The use of deep-learning (DL) based AI has grown dramatically over the last few years. The accuracy delivered by DL has enabled new levels of automation for many tasks, and DL has proven to be very effective for processing unstructured data such as natural language and image data that is difficult to handle otherwise. The computational demands of these AI methods are high and are growing exponentially; satisfying them requires large improvements in compute latency, throughput, and energy efficiency. To address the challenges and opportunities of AI computing, the IBM Research AI Hardware Center has undertaken an end-to-end approach to enhance compute efficiency and improve performance. This includes developing algorithmic innovations such as arithmetic precision scaling while maintaining iso-accuracy, new digital AI chip architectures informed by these new algorithms, novel analog in-memory hardware with networks mapped on to arrays of non-volatile memory elements, heterogeneous integration technologies to enable balanced system performance, and the software innovations needed to enable system integration. In this presentation I will explore the challenges and opportunities in this exciting space of AI hardware design.

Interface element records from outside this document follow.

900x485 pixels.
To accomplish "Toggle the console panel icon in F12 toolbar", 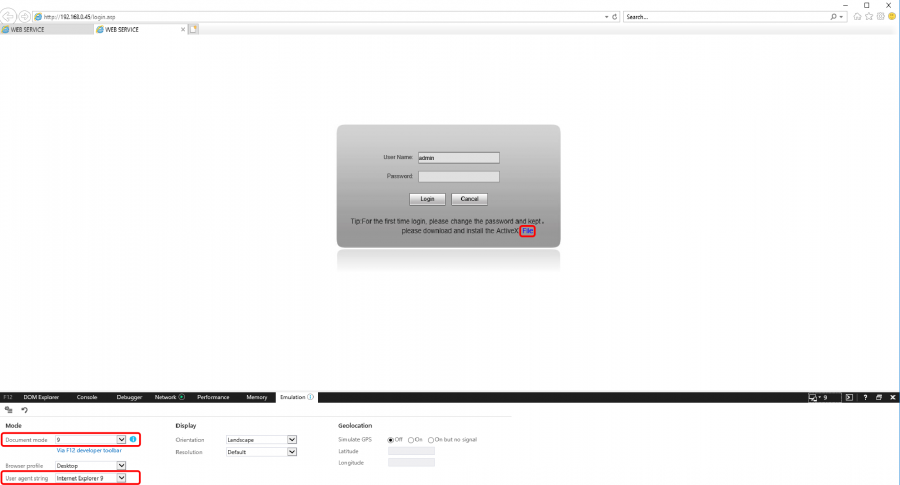I will (x=849, y=397).
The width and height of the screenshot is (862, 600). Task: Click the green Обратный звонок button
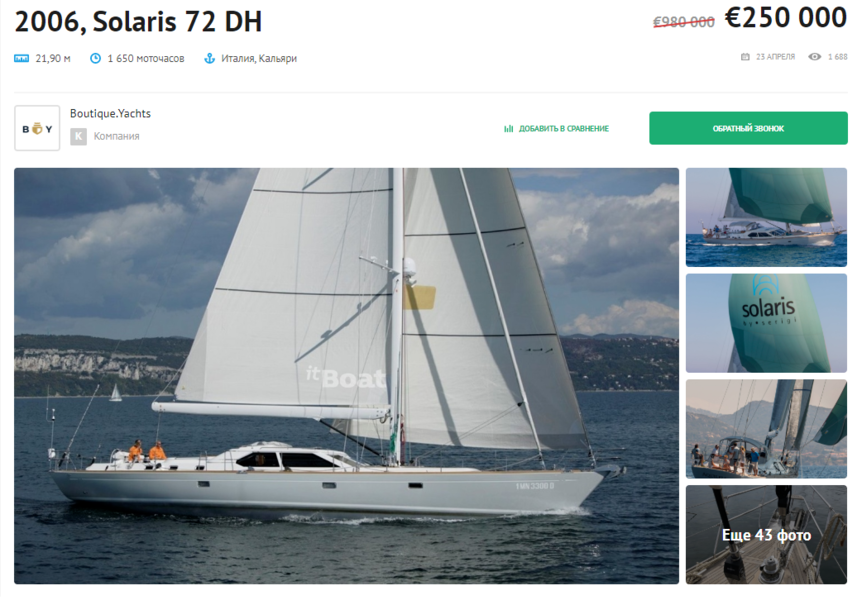click(748, 128)
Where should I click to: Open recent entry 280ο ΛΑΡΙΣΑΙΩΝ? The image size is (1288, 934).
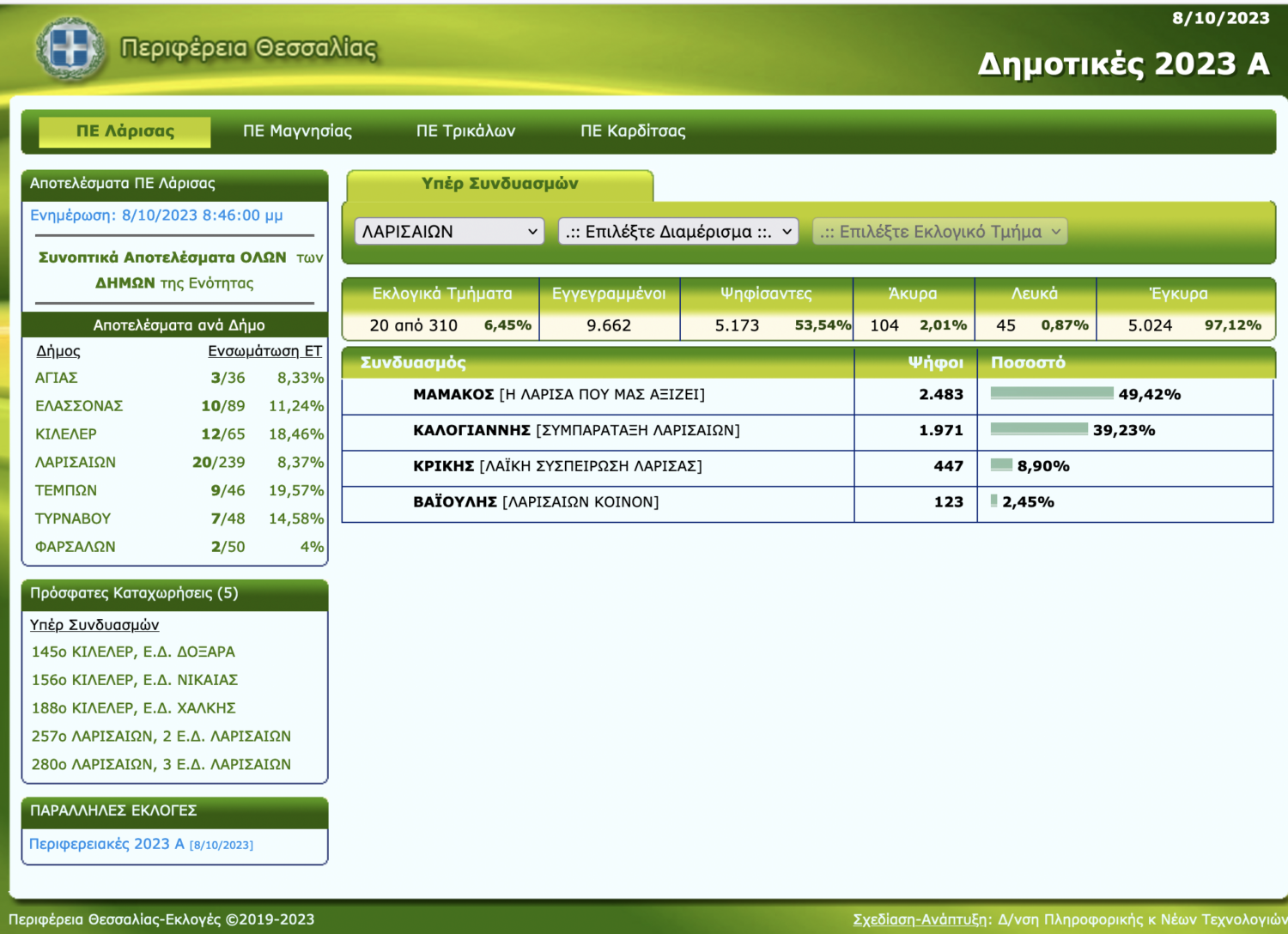pos(161,764)
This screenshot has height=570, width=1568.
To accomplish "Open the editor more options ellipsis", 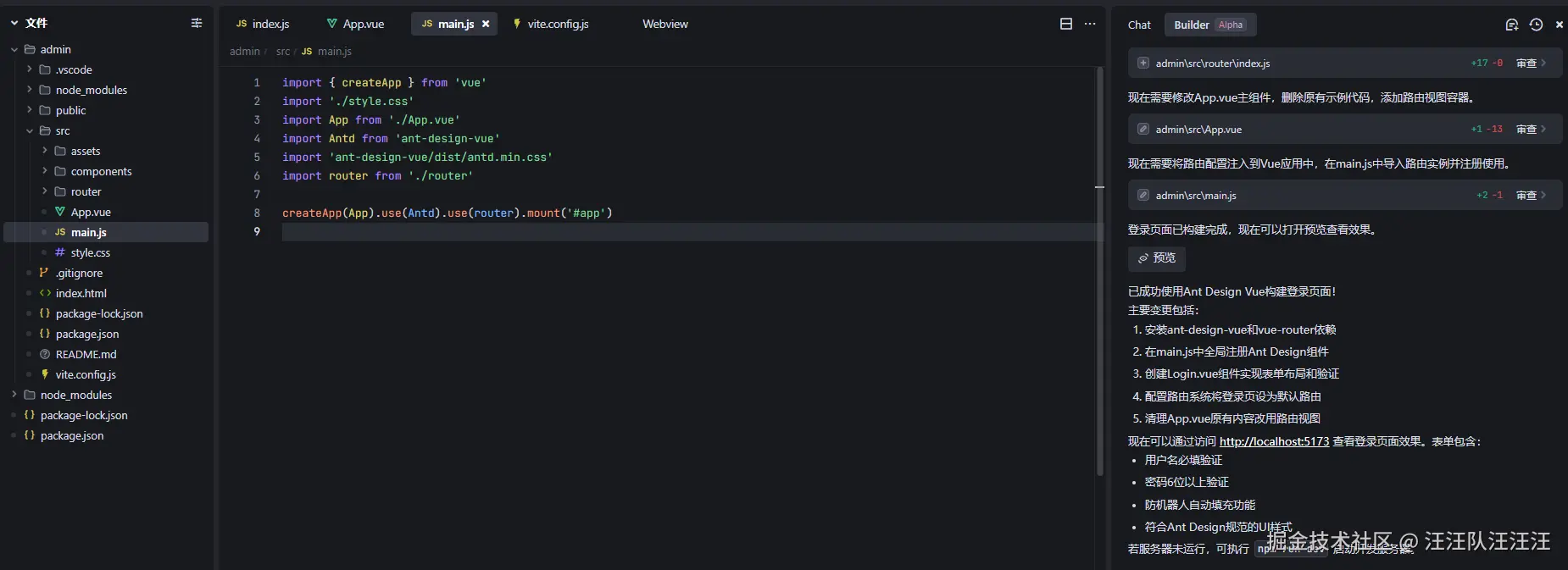I will [x=1090, y=24].
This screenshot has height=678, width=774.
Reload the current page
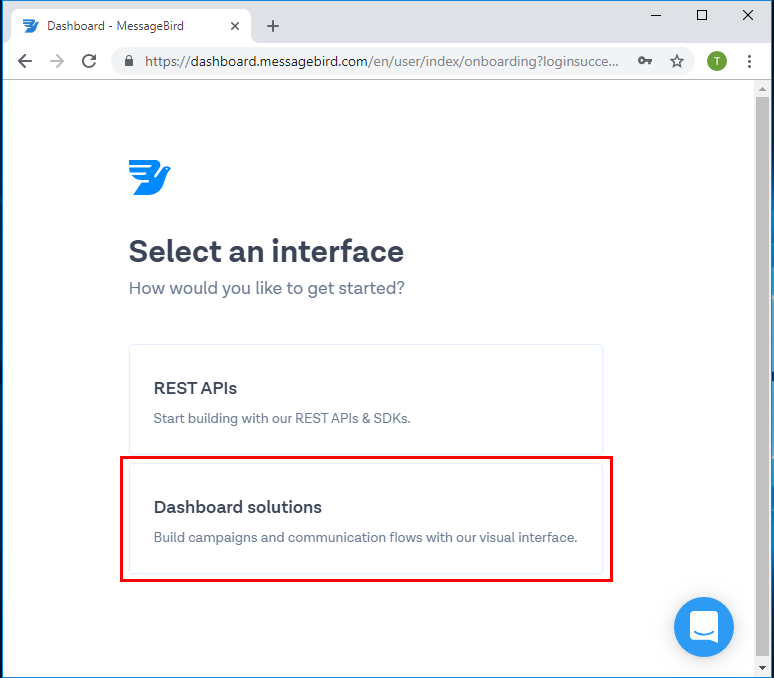point(89,61)
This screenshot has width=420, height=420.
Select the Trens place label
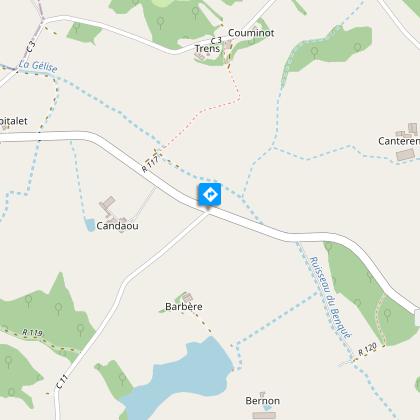pos(207,49)
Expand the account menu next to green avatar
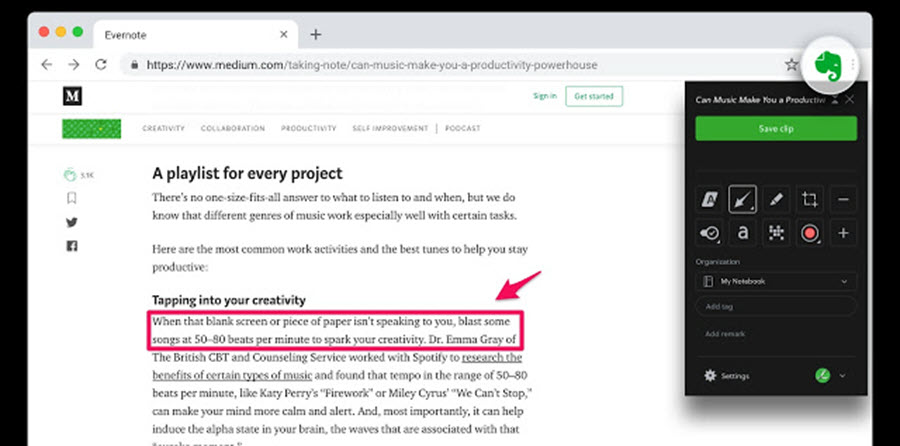Screen dimensions: 900x446 click(843, 376)
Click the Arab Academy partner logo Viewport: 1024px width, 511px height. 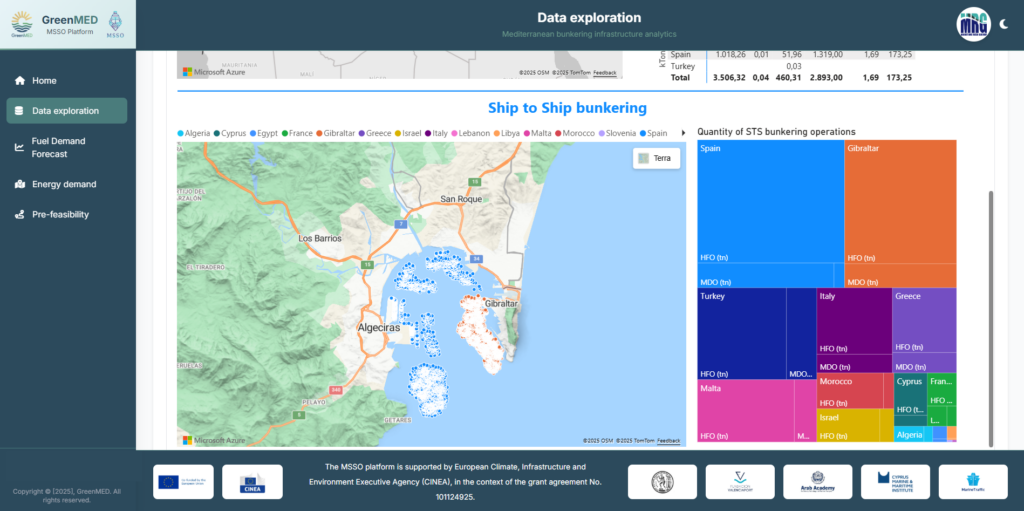[x=817, y=482]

Jeff Burns is the Director of the IBM Research AI Hardware Center. He manages the Center's activities across materials, advanced packaging, accelerator design, software, and applications. Upon joining IBM Research at the T.J. Watson Research Center he initially worked in layout automation and processor design. Subsequently he has managed teams and projects in VLSI design, design automation, microprocessors, systems architecture, and AI. He received his B.S. in Engineering from UCLA, and his M.S. and Ph.D. in Electrical Engineering from U.C. Berkeley.